Entrepreneurs are the beneficiaries of this plan, but they have not been involved in its definition. This is a sad paradox that reveals the way innovation is treated by the current government: from the top down, in fits and starts, depending on the crises and electoral deadlines that mark the calendar. Innovation deserves a proactive, long-term approach. In recent years, it has been treated in a reactive way, at most in the medium term.In this context, entrepreneurs will probably organize themselves and be a force of proposal, forming new types of alliances between start-ups and manufacturers, to gain in agility. 2030 is 8 years away (the money will only start to be released in 2022), which is relatively short for the aviation, health or nuclear sectors. To succeed, companies will need to have the means, but also and above all to be creative in the way they work and collaborate.Take the example of Sanofi, which invested 80 million euros in Biontech in January 2019, and which has not been able to release a vaccine yet : tomorrow, investment and R&D policies will be more closely coupled, and industrial players will have to demonstrate great proactivity in their strategic choices, no longer simply to position themselves on emerging technologies, but to show themselves to be pioneers in markets that are moving ever faster.
How is entrepreneurship in France ?
Based on recent fundraisings (Sorare, Contentsquare, Mirakl), extraordinarily well. But we should not rely only on that. The amount of recent fundraisings is directly linked to the economic situation, which is very favorable.Entrepreneurship has well-developed financing and support structures. However, there are two areas that need to be strengthened: links with research, with SATs that still sometimes work in isolation and that need to open up to networks and markets; and links with large groups, with the wider and more systematic implementation of investment and support structures within industrial players.Moreover, local authorities clearly have a role to play in certain sectors. They are not mentioned in this announcement. However, they have shone through their ability to innovate during the health crisis, and they also play a role in financing innovation.
Does the government really support innovation ?

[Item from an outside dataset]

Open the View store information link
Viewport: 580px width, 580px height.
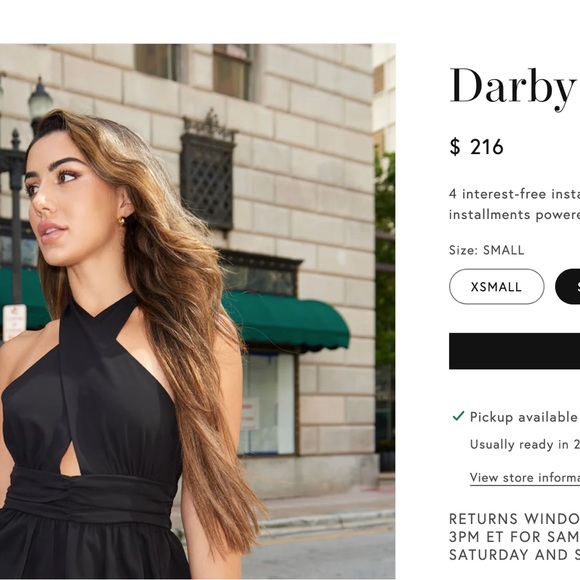click(x=525, y=478)
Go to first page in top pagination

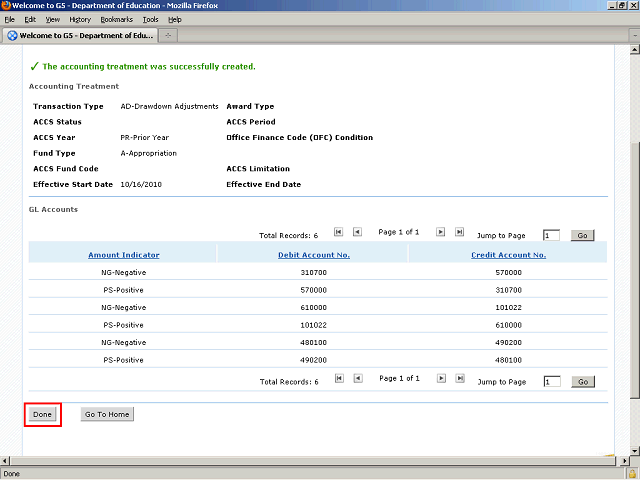click(338, 232)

We remember the Artificial Intelligence plan communicated as part of the stimulus package. This plan reminds us of one thing: that what is called digital is no longer and should no longer be treated as a separate field: for two decades now, software has been gradually devouring the world. They determine and inform the vast majority of tomorrow's innovations. This is true for AI, but also for other extremely structuring subjects linked to blockchain, which impact many fields such as finance, law and industry.France, on AI as well as blockchain, shines by its talents but also by its incapacity to make international leaders emerge. We need to be aware of this, and realize that the solution lies in a combination of additional resources, a policy favorable to breakthrough innovations (especially in the case of blockchain) and the establishment of structuring partnerships between startups and large groups.

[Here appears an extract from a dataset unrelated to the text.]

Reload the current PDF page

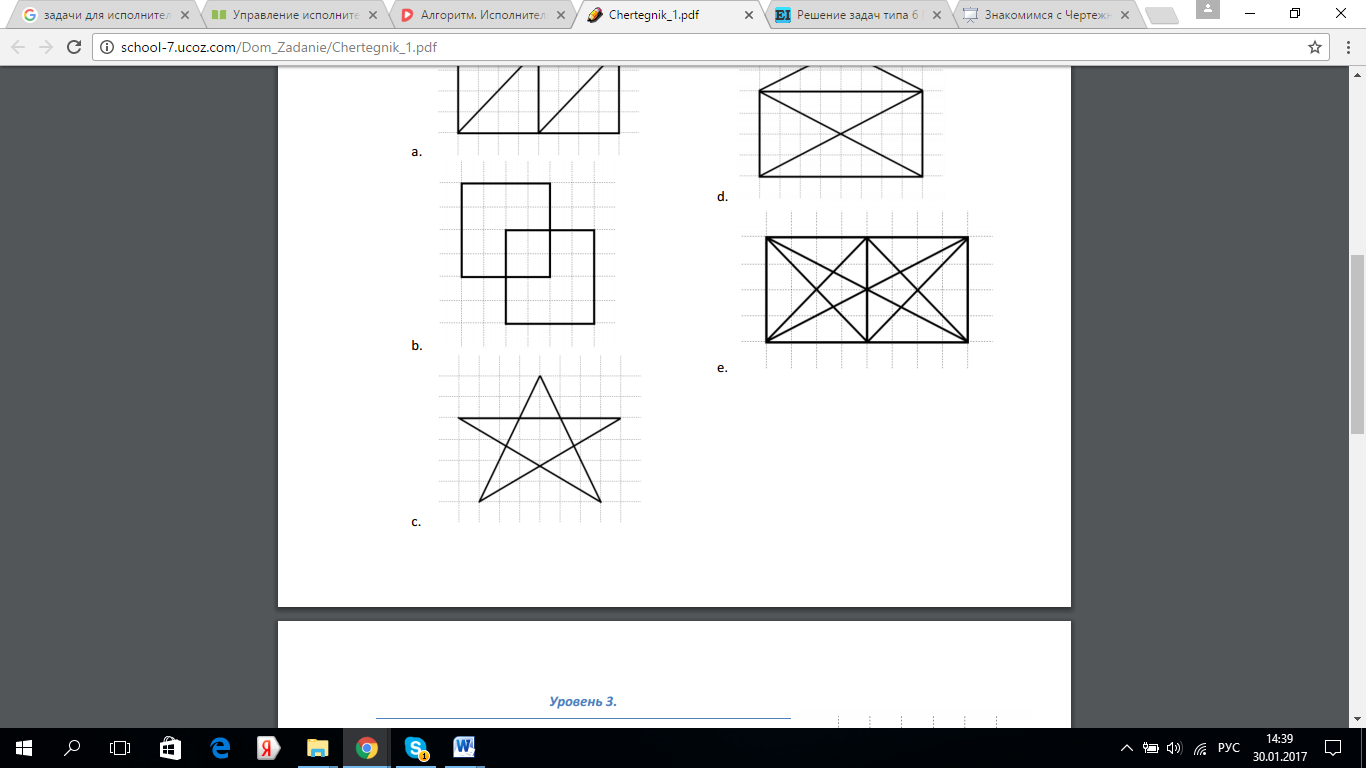(x=73, y=47)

What will the French industrial ecosystem look like in 5 years ?
I don't know what the industrial innovation ecosystem will look like in 5 years. However, I have observed a basic trend over the last 5 years that is moving towards greater porosity between start-ups and industrial companies, through dedicated investment structures, R&D partnerships and support programs. This porosity will continue to grow.

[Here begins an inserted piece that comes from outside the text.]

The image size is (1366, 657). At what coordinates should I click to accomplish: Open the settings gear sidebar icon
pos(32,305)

Can we combine SSE and innovation ?
This is a necessary combination, because innovation must now have positive externalities on society and the environment. Conversely, our societies need innovation to be more sustainable.We talk a lot about impact innovation, but any innovation today must take into account its impact on society and the environment. Investors are starting to take this into account, as are local authorities. It remains perhaps to encourage SSE actors by helping them to value the positive externalities they produce.